Mor Müjde
Bir zarafetin kulağa fısıldadığı haber.
Yağmurdan sonra gökyüzü lavanta rengine bürünmüştü. Ufukta güneş, bulutların arasından son bir ışık sızdırırken, o gün her şey biraz daha yavaş, biraz daha nazikti.
Elini kulağına götürdü. Yeni taktığı küpe, rüzgârda hafifçe titredi. Sanki bir sır taşıyordu… Altın detayların arasına saklanmış mor ve lavanta tonları, gökyüzüyle konuşuyordu. Her kıvrımı, her dokusu bir mesaj gibiydi: “Zaman geldi.”

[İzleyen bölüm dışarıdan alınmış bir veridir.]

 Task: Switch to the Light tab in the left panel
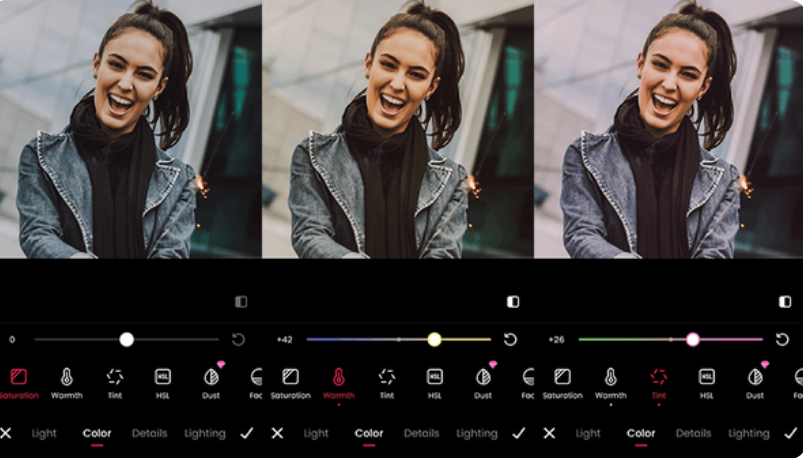click(x=44, y=434)
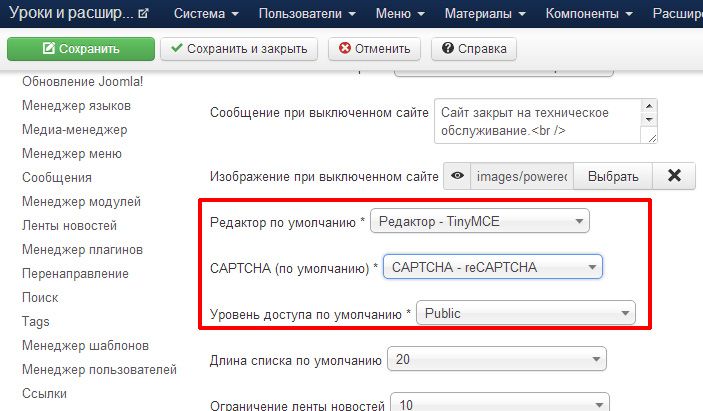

Mor Müjde, sadece bir aksesuar değildi.
O, bir dönüşümün eşiğiydi.
Bir uyanışın, yeni bir başlangıcın habercisiydi.
Kadın bu hissi tanıyordu. İçinde bir şey kıpırdadı; çoktandır ertelediği o adımı atmaya hazır hissediyordu artık. Gözlerini kapadı, derin bir nefes aldı.
Ve Mor Müjde kulağında parıldarken, evrenden gelen sessiz çağrıyı duydu:
“Sen zaten hazırsın. Parla.”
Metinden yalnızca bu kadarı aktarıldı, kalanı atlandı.